Slashdot Mirror


Software Takes On School Science Tests In Search For Common Sense

holy_calamity writes: Making software take school tests designed for human kids can help the quest for machines with common sense, says researchers at the Allen Institute for Artificial Intelligence. They've made software called Aristo that scores 75 percent on the multiple choice questions that make up most of New York State's 4th grade science exam. The researchers are urging other researchers to pit their best software against school tests, too, to provide a way to benchmark progress and spur competition.

33 of 44 comments (clear)

  1. Hopeless by pjbgravely · · Score: 2

    Good sense is no longer common.

    --
    Star Trek, there maybe hope.
    1. Re:Hopeless by Archangel+Michael · · Score: 1

      I'm seeing the slow de-evolution into the blob people of Wall-E

      --
      Agent K: A *person* is smart. People are dumb, stupid, panicky animals, and you know it.
    2. Re:Hopeless by Anonymous Coward · · Score: 1

      'Common Sense' never was 'Common', or we would not have a particular phrase for it

      'Common Sense' as an idea arises when 'others' do not realize what 'we' know, therefore we are free to look down at them as 'substandard' because they lack common knowledge

      In the case of 4th grade science tests, I would be much more inclined to question the validity of the tests if they are so complex that a machine designed to answer tests cannot perform above a C average. It is much more likely that they author of the tests is expecting that they taker have particular knowledge that is not germane to the subject, but based on the idiosyncrasies of the teacher

    3. Re:Hopeless by OzPeter · · Score: 1

      I would be much more inclined to question the validity of the tests if they are so complex that a machine designed to answer tests cannot perform above a C average.

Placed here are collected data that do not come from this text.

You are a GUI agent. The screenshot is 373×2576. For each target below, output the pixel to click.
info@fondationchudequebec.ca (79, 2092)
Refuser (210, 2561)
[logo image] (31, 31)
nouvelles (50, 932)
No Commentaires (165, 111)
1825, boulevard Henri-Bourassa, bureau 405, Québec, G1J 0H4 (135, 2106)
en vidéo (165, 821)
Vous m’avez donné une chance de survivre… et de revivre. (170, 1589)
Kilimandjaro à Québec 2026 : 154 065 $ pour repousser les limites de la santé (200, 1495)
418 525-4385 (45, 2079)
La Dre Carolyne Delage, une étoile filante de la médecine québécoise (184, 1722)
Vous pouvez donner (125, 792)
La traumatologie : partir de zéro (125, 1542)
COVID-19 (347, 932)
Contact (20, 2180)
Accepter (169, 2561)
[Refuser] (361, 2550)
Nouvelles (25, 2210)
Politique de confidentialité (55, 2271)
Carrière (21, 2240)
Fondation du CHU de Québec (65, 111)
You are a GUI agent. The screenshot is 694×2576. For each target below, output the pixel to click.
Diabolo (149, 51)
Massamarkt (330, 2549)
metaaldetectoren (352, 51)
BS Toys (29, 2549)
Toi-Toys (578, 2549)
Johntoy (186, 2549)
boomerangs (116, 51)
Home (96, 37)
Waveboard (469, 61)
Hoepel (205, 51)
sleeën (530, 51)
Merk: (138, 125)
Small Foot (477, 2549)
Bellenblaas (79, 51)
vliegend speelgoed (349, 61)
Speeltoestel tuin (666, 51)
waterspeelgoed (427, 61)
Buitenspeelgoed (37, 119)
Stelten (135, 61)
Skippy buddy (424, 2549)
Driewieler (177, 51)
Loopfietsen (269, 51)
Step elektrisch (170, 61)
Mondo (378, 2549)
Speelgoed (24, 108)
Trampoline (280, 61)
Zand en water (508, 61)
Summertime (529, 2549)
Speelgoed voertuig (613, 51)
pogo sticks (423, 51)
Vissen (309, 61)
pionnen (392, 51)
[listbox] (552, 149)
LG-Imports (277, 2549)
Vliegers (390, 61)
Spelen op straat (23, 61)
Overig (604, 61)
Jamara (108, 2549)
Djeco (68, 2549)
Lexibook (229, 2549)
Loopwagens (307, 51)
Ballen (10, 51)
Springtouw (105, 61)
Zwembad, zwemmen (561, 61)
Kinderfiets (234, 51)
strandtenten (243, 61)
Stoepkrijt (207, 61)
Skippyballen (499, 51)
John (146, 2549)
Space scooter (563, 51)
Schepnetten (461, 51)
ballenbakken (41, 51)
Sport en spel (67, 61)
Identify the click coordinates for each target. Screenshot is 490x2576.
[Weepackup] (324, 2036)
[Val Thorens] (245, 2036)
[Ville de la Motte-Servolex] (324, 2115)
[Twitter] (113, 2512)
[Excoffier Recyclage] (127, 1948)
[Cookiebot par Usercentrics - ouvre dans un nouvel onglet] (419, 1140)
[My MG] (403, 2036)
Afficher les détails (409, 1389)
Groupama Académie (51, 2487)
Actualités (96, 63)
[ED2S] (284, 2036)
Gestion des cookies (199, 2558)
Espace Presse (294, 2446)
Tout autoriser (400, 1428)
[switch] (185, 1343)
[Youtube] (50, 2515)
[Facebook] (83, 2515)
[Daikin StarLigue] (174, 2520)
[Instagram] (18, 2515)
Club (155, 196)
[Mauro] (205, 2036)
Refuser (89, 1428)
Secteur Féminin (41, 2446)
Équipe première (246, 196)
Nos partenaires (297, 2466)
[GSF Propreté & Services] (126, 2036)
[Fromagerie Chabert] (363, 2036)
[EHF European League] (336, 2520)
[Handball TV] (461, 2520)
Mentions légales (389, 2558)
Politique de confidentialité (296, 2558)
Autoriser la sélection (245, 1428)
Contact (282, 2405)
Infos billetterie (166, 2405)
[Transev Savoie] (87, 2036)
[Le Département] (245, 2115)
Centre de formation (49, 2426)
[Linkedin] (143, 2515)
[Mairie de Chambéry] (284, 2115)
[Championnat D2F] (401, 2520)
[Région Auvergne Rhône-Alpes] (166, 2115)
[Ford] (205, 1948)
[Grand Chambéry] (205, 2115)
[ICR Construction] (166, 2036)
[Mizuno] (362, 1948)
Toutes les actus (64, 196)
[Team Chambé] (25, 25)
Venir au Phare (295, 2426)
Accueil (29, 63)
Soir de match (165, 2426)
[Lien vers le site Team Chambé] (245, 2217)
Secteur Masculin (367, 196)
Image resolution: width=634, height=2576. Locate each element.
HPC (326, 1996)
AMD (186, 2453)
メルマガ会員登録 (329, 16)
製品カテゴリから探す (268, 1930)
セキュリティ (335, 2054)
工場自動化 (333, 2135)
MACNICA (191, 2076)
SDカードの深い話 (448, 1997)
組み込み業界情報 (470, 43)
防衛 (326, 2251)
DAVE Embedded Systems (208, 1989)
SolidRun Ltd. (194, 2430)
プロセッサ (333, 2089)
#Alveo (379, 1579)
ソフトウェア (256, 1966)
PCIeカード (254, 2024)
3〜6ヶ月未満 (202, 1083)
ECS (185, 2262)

      The point of TFAI is not so much that the AI does badly but rather that the author of the AI (^w Slashvertisement) wants to use the tests as a benchmark. From TFA

      Aristo is being developed by researchers at the Allen Institute for Artificial Intelligence in Seattle, who want to give machines a measure of common sense about the world. The institute’s CEO, Oren Etzioni, says the best way to benchmark the development of their digital offspring is to use tests designed for schoolchildren. He’s trying to convince other AI researchers to adopt standardized school tests as a way to measure progress in the field.

      --
      I am Slashdot. Are you Slashdot as well?
    4. Re:Hopeless by spacepimp · · Score: 1

      I'm not certain you understand what the term means. You might want to Google it. Aristotle most certainly had a different interpretation of the phrase.

    5. Re:Hopeless by LifesABeach · · Score: 1

      Maybe if the computer program went to a charter school? Where the answer 'C' is found more often.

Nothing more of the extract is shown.